◆ PROBLEM STATEMENT
In your copy, leave out the pictures and output only the lines from the one holding "Viewport: 655px width, 521px" through the end of the data below, exactly.

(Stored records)
------
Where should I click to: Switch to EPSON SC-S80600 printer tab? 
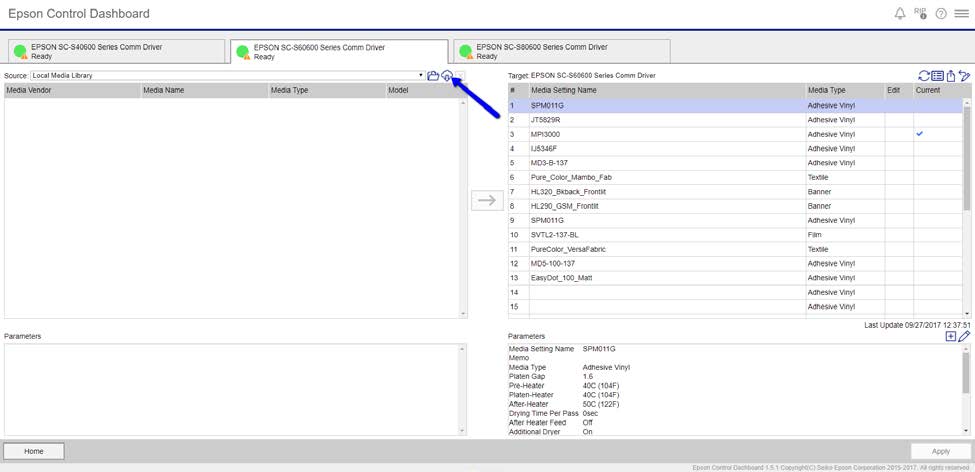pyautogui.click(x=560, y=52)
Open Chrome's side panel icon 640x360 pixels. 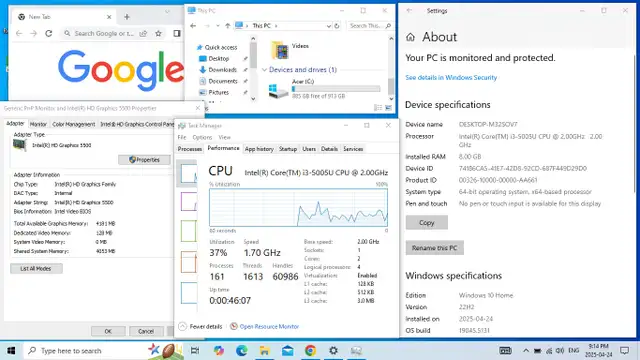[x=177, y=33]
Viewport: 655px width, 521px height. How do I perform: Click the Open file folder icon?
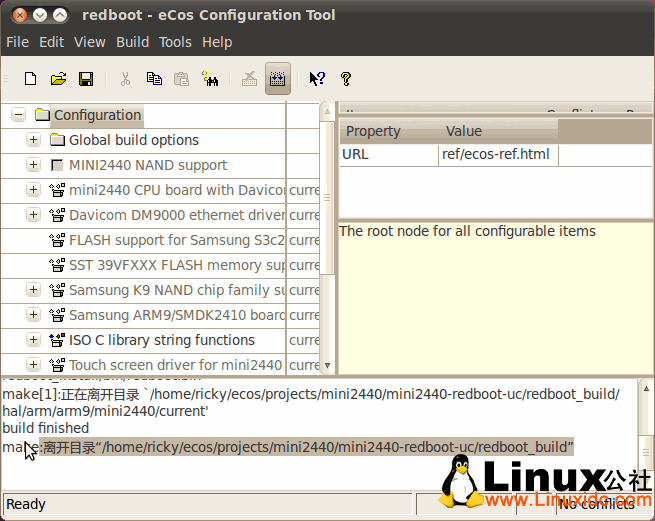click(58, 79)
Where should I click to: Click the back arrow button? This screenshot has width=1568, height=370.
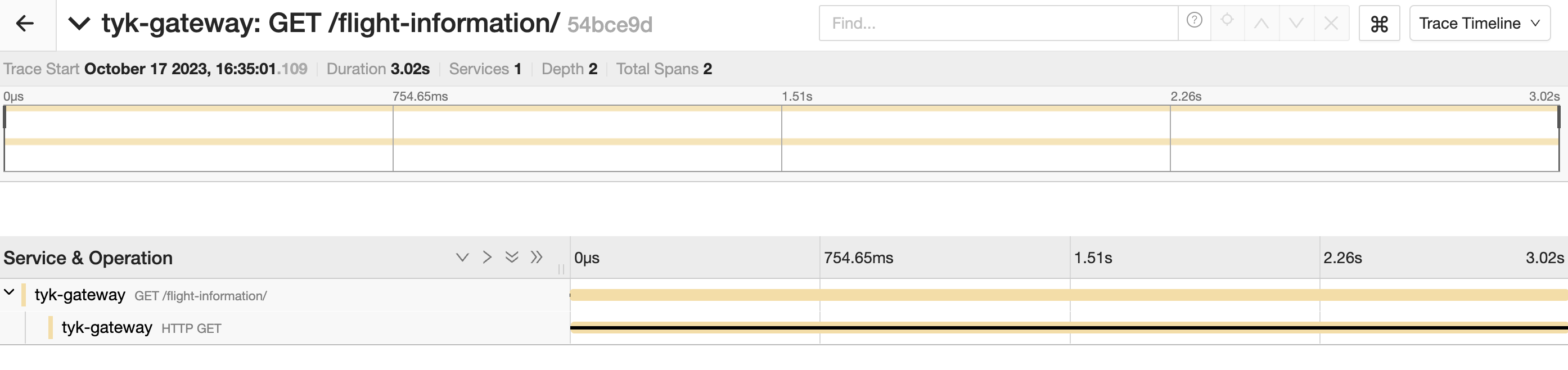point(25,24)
------
◆ EXERCISE ANSWER
Viewport: 655px width, 521px height. How do I perform: Click the Open file folder icon?
click(58, 79)
Where should I click to: Click the back arrow button? This screenshot has width=1568, height=370.
point(25,24)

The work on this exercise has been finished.